Excerpt »
⁂
Last winter I did several posts on playing gaps. Two of particular interest may be the large gaps up and large gaps down posts. In those I found that when the market was in a long-term downtrend large gaps in either direction had a tendency to lead to gains from open to close.
The upside edge for large gaps down was likely due to the fact that the move was an overreaction and the retail traders got fleeced. The sharp morning drop may have allowed a temporary panic bottom to form and the market to move higher as the day wore on.
The upside edge for large gaps higher often comes from the fact that the shorts just got trapped. They need to cover their positions and are forced to chase as the market moves against them. These bear traps have often come following a Fed or other government announcement. The massive gap up on Friday was engineered with perfect timing for a short squeeze since it was expiration Friday. Adam Warner did a nice job of explaining the impact of the timing in a recent post.
⁂
Given records »
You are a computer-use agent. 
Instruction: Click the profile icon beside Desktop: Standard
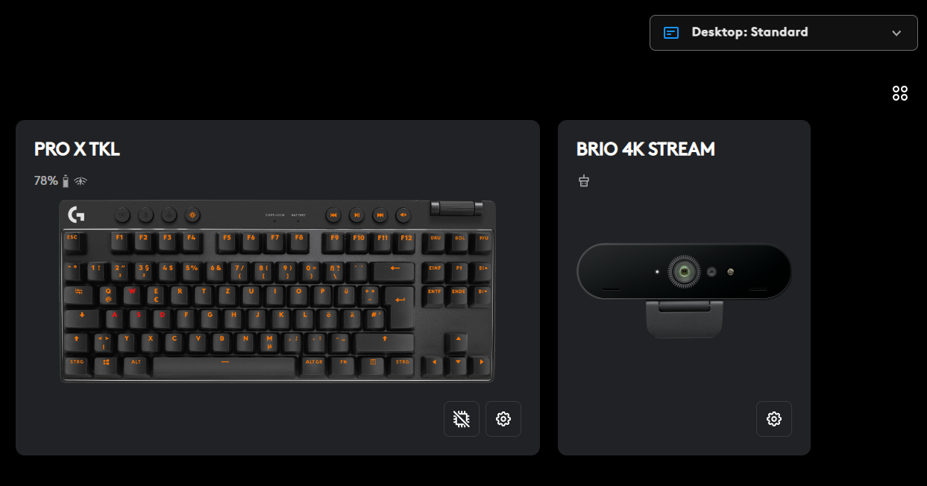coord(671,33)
⁂
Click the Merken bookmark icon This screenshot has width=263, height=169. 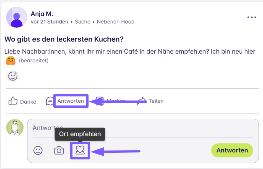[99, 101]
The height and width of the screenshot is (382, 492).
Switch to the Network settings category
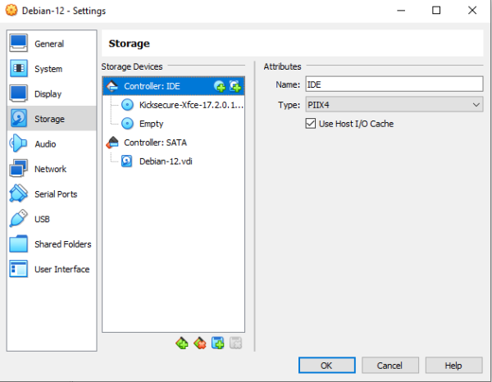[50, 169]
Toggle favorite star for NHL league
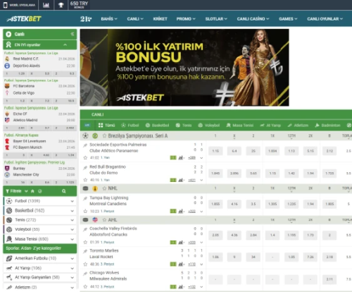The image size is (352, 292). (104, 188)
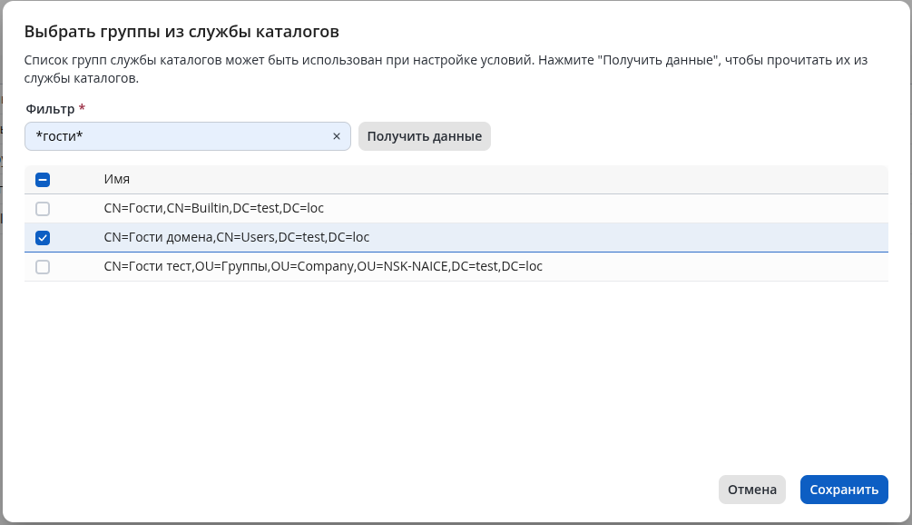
⁂
Carry on the post about trading large market gaps, picking up right after its last sentence.

I’m most interested in watching reactions to large gaps up in the coming days and weeks. With their new rule prohibiting short sales in a large number of stocks, it would seem the government has taken away some potential explosiveness. If no one is chasing the gaps and bounces higher, the rally loses a good number of potential buyers.
In fact, the lack of short-coverers may partially explain the recent pullback. Volume has contracted greatly and the pullback has given back gains faster then any other. Under normal circumstances there likely would have been more volume and more support as the shorts that didn’t chase start covering when then market begins to pull back. With reduced explosiveness and less support, the elimination of shorts could actually make the bottoming process more difficult. At the very least it may change the shape of the bottom. It will certainly be interesting to watch and trade.